Cuando hacía sus rondas de trabajo, nadie se fijaba en él. El verdugo de Barcelona era pequeño, de apariencia frágil, y cuando acudía a un café era un cliente amable y con aspecto de pequeño rentista. De hecho, nadie se fijaba en él ni lo reconocía, porque en las ejecuciones llevaba sombrero y además se le veía de lejos.
Yo estaba de noche en un café de la Ronda hablando de viejas ejecuciones que había visto, algunas de ellas tan delicadas como ir arrancando los miembros del condenado con unas tenazas. Entonces el verdugo se acercó y pidió permiso para sentarse.
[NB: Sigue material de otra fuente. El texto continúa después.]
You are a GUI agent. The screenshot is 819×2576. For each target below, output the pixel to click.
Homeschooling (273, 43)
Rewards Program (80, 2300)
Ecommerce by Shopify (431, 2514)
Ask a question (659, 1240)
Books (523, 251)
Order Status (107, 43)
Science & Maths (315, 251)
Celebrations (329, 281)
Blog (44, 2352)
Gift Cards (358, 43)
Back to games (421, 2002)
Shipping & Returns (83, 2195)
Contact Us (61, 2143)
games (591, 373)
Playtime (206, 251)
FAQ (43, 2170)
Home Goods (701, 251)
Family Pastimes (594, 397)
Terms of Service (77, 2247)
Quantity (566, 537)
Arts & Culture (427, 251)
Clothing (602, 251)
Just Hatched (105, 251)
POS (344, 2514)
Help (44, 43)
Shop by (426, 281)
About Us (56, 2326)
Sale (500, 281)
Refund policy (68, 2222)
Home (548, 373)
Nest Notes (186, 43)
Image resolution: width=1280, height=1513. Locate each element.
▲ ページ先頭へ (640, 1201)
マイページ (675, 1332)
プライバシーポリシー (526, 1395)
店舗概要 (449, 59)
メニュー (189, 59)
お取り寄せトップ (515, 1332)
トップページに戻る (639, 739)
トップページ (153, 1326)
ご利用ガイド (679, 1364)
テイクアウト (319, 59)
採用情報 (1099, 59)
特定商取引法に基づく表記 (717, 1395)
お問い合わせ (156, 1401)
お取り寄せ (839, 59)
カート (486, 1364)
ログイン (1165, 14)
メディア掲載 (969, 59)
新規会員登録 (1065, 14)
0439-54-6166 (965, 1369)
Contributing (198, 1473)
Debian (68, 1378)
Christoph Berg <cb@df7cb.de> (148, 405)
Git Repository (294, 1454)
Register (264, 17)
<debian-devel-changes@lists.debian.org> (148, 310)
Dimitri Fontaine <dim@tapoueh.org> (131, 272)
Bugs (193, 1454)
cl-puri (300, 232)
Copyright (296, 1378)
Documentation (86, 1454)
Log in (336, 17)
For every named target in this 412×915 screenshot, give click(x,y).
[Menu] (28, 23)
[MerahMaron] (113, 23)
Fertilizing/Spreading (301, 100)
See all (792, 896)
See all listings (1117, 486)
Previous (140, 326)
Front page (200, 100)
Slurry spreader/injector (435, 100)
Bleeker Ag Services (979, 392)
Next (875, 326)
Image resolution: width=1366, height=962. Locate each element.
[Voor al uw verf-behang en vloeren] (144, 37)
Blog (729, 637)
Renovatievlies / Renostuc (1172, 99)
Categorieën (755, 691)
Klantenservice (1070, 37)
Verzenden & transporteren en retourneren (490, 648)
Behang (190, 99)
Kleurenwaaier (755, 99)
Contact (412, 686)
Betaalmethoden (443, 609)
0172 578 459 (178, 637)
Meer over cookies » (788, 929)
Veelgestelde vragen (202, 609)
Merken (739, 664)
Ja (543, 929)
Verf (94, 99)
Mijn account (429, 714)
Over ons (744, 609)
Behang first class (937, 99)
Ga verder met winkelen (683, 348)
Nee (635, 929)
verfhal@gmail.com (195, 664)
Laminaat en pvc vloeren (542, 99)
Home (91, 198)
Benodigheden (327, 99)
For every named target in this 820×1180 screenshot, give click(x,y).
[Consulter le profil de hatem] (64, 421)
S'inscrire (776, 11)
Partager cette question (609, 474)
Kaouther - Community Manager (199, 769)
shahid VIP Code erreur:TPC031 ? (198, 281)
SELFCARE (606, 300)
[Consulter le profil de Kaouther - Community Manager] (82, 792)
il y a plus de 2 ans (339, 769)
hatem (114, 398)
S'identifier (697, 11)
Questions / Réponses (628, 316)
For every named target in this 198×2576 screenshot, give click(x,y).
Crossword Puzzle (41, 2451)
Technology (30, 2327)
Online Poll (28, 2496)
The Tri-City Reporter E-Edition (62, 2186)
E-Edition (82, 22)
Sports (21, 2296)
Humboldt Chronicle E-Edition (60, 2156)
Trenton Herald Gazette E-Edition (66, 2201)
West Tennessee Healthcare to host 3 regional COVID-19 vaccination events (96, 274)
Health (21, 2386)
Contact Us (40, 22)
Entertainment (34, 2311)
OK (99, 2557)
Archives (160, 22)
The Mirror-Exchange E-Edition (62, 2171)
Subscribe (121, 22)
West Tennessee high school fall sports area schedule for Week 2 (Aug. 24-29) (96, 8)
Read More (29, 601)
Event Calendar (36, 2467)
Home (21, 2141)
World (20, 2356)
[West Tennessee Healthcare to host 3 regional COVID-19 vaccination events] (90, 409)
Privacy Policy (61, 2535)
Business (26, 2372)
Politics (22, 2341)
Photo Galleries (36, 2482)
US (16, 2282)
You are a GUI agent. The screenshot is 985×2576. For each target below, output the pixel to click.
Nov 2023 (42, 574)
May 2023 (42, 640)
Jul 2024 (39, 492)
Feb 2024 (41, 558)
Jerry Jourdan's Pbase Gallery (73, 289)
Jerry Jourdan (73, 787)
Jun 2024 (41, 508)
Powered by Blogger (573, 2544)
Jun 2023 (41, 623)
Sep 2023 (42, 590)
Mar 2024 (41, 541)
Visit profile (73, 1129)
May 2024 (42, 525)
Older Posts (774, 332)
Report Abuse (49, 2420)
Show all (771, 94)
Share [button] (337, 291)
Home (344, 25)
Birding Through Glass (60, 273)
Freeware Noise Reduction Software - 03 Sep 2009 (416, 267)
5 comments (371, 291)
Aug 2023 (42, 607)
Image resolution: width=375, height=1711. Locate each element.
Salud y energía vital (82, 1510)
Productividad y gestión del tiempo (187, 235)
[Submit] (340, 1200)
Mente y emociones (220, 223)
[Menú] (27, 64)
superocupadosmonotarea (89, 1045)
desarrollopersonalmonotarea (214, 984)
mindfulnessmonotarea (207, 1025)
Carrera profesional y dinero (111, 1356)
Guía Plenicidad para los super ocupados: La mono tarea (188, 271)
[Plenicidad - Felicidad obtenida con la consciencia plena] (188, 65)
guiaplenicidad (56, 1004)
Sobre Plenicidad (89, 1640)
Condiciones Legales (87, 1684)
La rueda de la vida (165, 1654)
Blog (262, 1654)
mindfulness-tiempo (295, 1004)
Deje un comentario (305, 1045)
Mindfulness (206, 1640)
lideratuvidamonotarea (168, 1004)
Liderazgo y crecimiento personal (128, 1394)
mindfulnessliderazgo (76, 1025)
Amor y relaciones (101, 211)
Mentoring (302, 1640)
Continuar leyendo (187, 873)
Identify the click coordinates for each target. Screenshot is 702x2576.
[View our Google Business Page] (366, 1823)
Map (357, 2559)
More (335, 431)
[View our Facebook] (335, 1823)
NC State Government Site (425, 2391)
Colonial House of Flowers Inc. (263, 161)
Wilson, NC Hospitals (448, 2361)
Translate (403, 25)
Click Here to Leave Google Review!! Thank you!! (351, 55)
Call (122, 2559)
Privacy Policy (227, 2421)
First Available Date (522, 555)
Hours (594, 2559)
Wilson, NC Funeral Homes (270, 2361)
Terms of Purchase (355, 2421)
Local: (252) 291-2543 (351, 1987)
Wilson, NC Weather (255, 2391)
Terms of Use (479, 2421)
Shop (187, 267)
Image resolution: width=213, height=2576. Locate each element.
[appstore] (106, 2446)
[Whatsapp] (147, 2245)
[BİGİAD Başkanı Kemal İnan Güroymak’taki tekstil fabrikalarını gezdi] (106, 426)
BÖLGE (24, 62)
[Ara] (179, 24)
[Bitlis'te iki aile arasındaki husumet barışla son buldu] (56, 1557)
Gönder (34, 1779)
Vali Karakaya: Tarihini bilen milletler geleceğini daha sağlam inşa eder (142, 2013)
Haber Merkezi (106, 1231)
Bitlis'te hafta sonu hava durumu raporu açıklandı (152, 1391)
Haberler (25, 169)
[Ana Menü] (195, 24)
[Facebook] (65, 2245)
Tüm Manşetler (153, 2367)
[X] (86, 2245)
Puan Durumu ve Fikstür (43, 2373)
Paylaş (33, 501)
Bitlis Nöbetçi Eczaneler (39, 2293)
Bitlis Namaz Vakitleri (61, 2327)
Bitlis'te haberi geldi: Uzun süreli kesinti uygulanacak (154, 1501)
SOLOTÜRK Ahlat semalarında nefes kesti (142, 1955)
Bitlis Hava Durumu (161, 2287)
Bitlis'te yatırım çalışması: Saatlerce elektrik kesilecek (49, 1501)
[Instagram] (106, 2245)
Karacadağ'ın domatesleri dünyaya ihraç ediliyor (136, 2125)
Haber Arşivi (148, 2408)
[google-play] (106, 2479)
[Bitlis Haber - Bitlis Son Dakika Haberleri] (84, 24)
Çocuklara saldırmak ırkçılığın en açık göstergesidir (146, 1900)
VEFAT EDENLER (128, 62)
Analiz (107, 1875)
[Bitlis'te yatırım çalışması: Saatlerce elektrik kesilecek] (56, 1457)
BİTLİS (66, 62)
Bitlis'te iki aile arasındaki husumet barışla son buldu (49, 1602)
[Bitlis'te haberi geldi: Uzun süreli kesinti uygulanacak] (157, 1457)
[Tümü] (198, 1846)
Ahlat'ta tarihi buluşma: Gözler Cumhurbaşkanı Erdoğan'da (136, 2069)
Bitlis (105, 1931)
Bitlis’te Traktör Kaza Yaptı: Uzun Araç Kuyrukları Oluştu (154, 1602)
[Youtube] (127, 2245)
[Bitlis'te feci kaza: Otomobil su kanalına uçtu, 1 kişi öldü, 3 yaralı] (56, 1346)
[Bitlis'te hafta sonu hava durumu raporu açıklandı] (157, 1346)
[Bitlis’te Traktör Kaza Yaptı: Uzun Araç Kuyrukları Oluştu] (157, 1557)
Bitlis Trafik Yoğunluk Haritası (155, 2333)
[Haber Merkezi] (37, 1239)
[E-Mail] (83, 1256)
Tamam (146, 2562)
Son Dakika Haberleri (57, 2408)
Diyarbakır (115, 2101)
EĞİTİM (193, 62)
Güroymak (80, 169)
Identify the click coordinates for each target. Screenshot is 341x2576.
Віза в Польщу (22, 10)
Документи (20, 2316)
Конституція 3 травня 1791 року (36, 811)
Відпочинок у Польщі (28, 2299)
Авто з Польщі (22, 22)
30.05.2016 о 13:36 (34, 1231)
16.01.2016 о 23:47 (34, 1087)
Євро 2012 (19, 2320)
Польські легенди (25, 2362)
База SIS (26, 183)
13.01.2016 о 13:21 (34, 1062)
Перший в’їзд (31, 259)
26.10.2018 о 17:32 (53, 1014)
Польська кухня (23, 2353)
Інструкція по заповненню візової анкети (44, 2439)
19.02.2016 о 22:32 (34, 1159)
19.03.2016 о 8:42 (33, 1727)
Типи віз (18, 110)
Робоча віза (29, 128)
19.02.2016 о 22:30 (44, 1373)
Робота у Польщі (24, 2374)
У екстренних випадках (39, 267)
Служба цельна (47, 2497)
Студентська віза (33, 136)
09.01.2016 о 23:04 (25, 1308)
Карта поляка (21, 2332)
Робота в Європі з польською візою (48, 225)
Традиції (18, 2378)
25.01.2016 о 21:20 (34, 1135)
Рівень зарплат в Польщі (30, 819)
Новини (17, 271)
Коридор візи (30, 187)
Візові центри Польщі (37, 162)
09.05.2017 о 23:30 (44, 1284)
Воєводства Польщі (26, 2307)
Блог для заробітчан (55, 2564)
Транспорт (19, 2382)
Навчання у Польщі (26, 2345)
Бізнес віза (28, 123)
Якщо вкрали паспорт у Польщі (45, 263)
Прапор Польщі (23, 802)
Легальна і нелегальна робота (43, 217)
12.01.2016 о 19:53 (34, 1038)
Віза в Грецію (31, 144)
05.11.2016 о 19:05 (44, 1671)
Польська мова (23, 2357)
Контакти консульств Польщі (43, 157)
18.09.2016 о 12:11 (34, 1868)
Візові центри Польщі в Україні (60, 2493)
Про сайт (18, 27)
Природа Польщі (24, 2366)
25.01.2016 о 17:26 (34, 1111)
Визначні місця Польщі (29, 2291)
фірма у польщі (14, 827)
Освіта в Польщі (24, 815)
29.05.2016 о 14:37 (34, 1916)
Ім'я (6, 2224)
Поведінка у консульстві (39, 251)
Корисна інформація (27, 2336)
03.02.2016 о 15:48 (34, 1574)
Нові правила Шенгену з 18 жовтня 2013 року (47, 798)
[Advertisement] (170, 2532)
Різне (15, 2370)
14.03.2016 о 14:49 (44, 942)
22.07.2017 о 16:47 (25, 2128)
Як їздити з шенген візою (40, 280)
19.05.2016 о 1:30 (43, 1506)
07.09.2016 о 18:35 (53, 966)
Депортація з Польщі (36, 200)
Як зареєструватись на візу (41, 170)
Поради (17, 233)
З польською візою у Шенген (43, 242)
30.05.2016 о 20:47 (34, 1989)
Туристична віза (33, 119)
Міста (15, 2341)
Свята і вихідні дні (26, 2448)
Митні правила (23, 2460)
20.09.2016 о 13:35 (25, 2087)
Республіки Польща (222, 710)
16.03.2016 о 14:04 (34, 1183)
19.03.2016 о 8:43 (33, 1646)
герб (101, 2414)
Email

Parecía hechizado por lo que acababa de oír. Nicomedes Méndez me miraba a los ojos y bebía materialmente de mis palabras.
Adivinó que había algo especial en mi manera de contar aquellos horrores.
—Parece como si usted hubiera visto todo eso —dijo de pronto.
—Claro que no —exclamé dándome cuenta de que había cometido un error—, comprenderá que por mi edad es imposible que lo haya vivido.
—Claro, claro… Usted no puede tener más allá de cuarenta años… Pero habla con tal realismo que parece un testigo directo.
—No me haga caso. Son historias que uno ha leído; porque, eso sí, soy un ratón de biblioteca que acumula la experiencia de muchos hombres.
—Pues oriénteme, porque yo no recuerdo que haya libros sobre el tema, al menos en esta ciudad.
—Tal vez yo tenga algo en alguna edición antigua. ¿Le interesa el tema?
—En cierto modo sí, aunque sólo por motivos… profesionales. Yo intento hacer bien mi trabajo, aunque la gente no lo imagina. Oiga, ¿usted a qué se dedica?
—De momento a nada. Me quedan unos pocos ahorros y con ellos voy viviendo.
—¿Busca empleo?
—No se qué decirle… Me interesaría trabajar, pero preferiblemente de noche.
Sus ojos brillaron extrañamente. Nunca los olvidaré. Puso sobre mis manos una de las suyas, que quería ser afable, aunque me pareció fría y sarmentosa, y sin dejar de mirarme a los ojos me preguntó directamente:
—Yo soy el verdugo de Barcelona. ¿Quiere ayudarme a ejecutar a un hombre?
Miré con asombro a Nicomedes Méndez. Me di cuenta, por si no lo hubiera advertido ya antes, de que era un hombre de apariencia frágil y modales suaves, bien educado, pero con una gran fuerza en sus manos y un extraño fulgor en los ojos. Me sentía incómodo ante él, a pesar de mi experiencia de la muerte, una experiencia que era muy superior a la suya, muy superior a la de cualquier otro ser vivo. Pero al mismo tiempo había en aquel hombre algo que me atraía de una forma irresistible, que casi me fascinaba.
El verdugo susurró:
—No me gusta llamar la atención ni que la gente me reconozca, y por eso apenas rondo por los cafés. También entro en la cárcel de la forma más discreta posible, porque la presencia del verdugo siempre es conocida y sume en horror a los condenados a muerte. Ni siquiera a los funcionarios les gusta verme. Pero es mi deber, y lo cumplo escrupulosamente, evitando cualquier sufrimiento inútil.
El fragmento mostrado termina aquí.